Segment Start: Information given

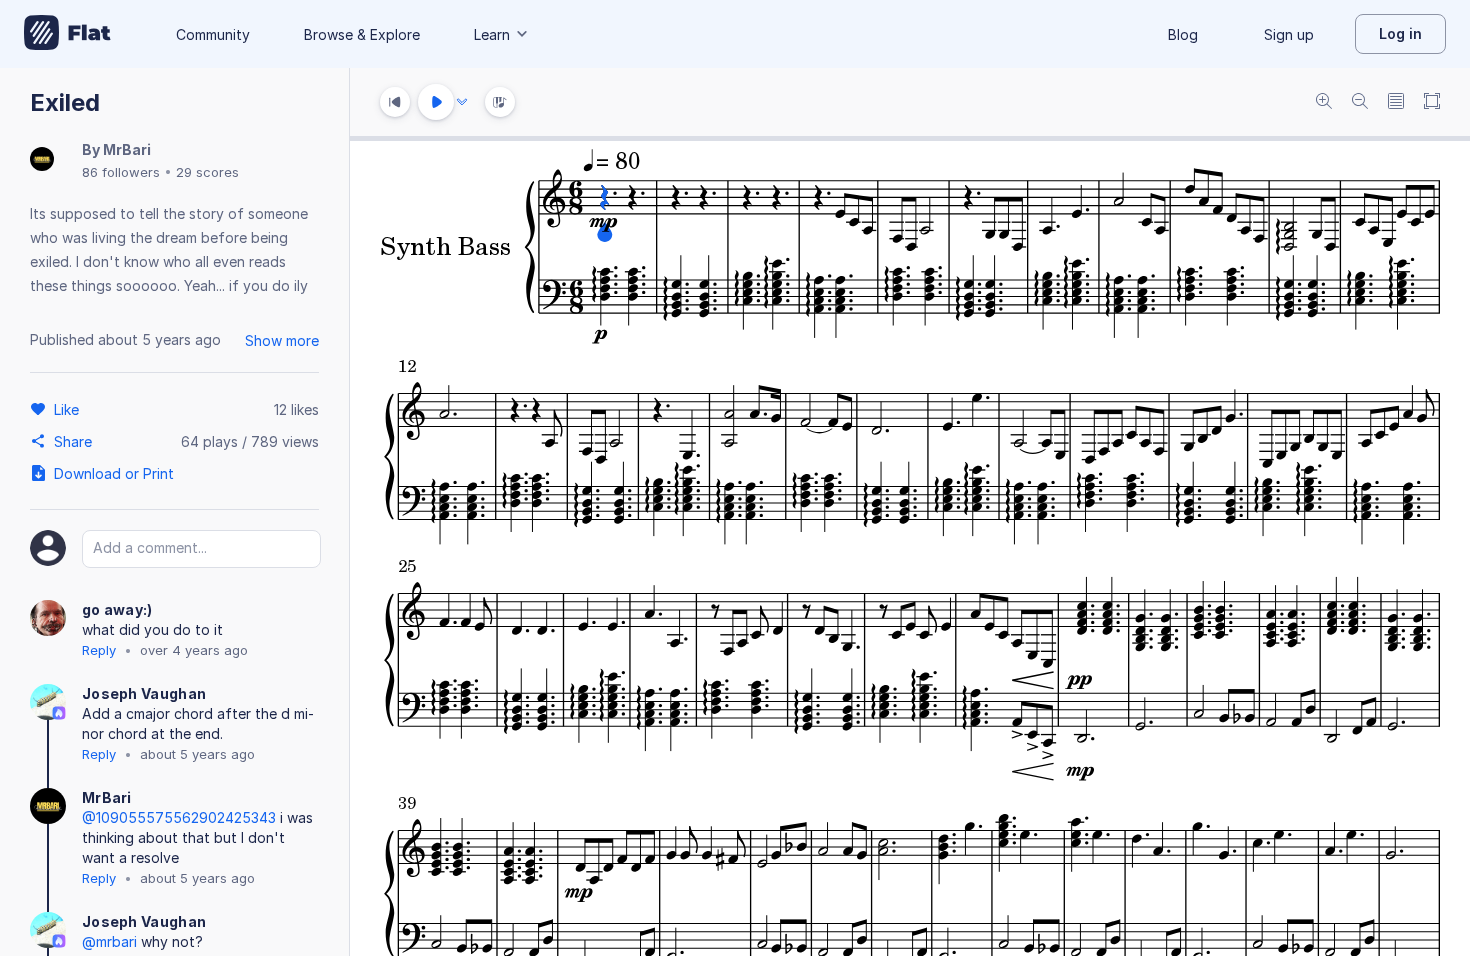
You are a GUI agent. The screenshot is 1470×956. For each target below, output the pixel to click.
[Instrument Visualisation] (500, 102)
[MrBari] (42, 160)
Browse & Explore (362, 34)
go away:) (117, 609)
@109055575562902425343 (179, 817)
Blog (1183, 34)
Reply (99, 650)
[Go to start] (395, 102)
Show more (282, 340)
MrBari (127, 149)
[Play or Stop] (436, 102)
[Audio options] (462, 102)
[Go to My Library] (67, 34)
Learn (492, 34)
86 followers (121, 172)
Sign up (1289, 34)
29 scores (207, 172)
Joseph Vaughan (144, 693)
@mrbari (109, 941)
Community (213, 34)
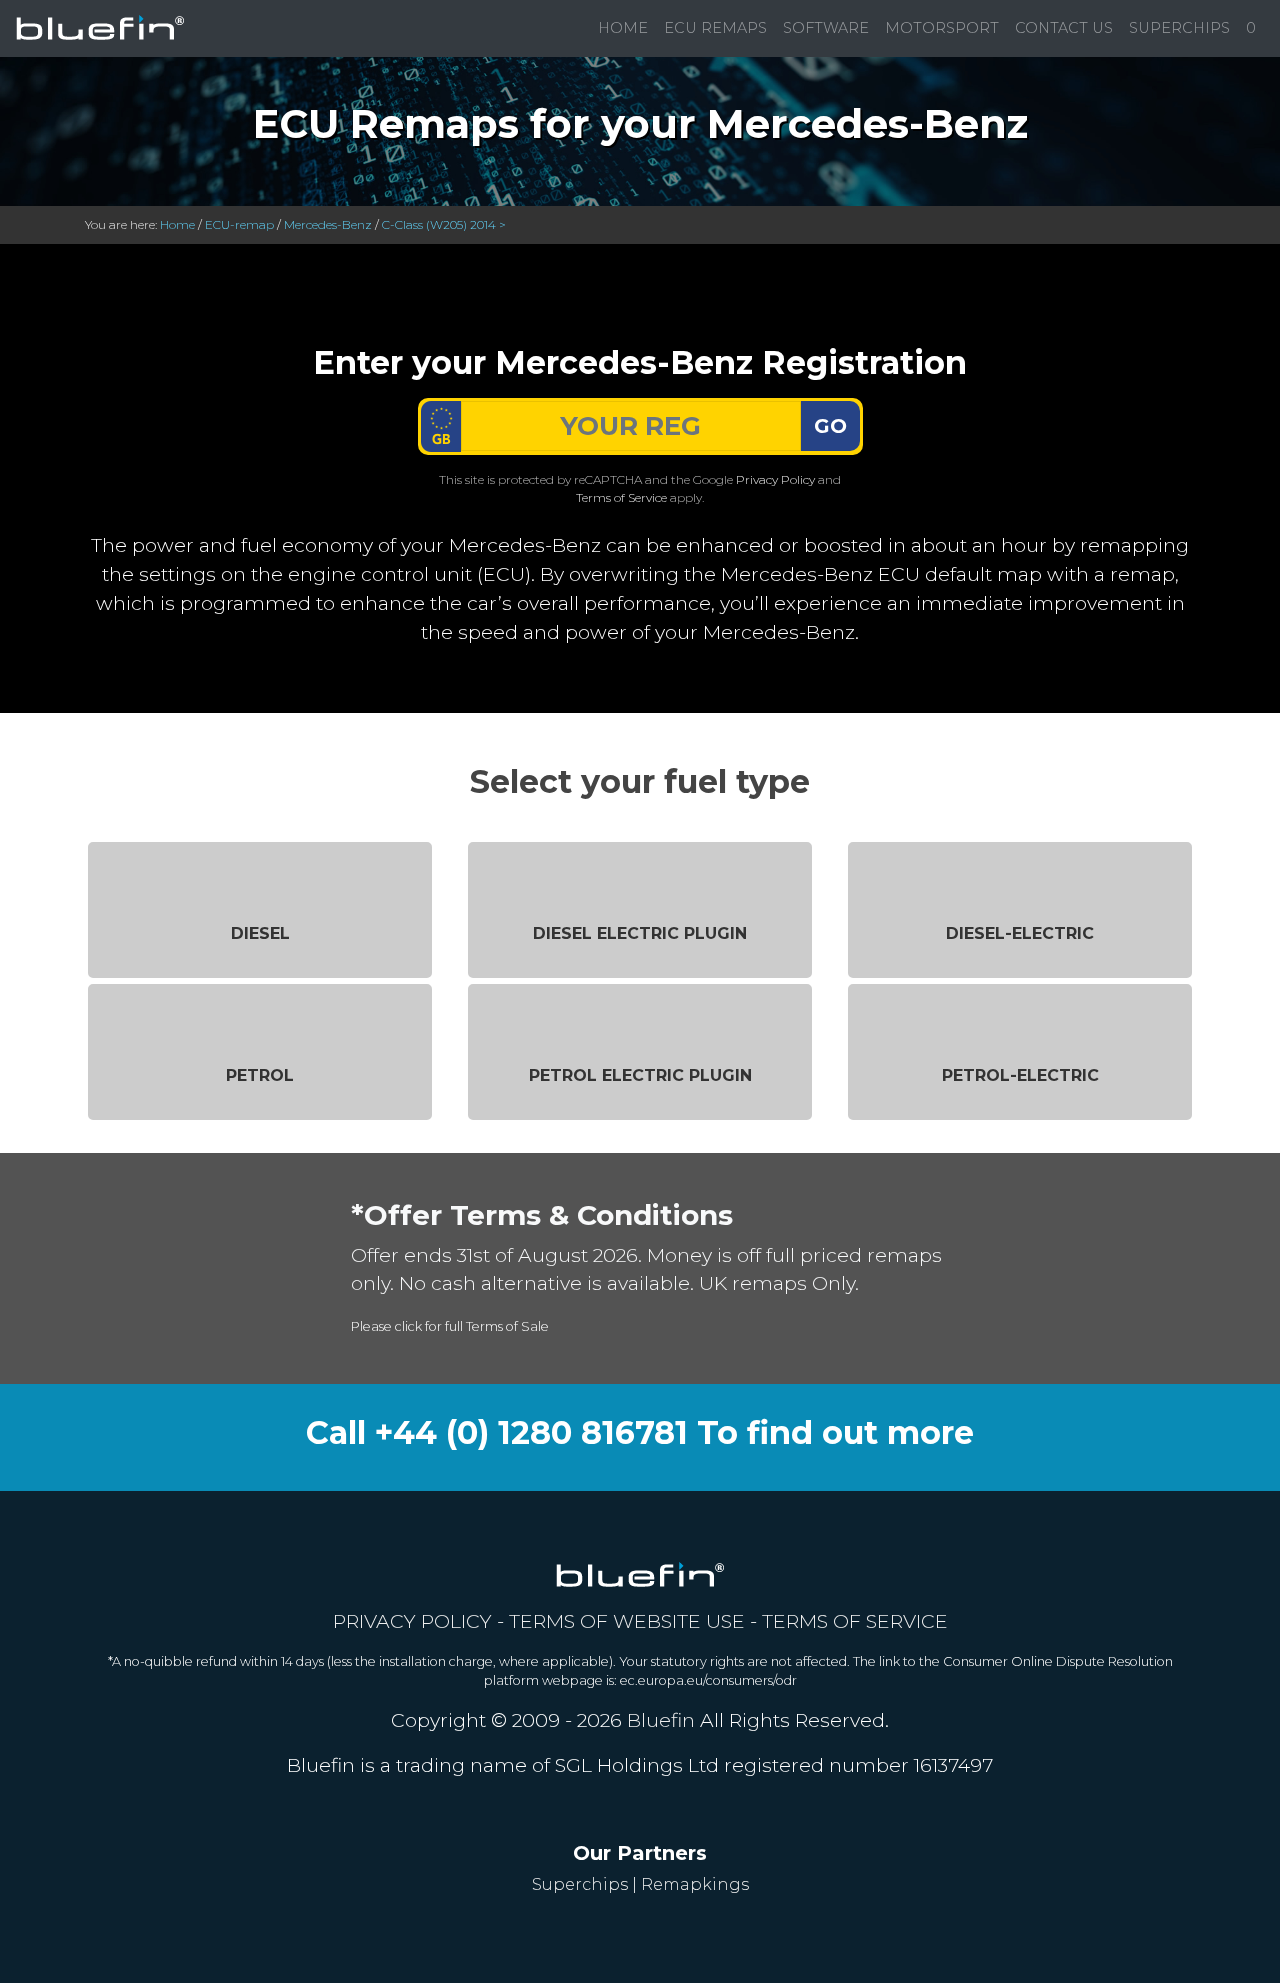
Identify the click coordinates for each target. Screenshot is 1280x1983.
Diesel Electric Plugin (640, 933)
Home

Segment End: Information given

### Task statement
Lines above with the string "each" need to be found and copied.

### Result for this task
You are a GUI agent. The screenshot is 1470×956. For each target below, output the pixel to click.
Identify the click coordinates for each target. Screenshot is 1280x1983.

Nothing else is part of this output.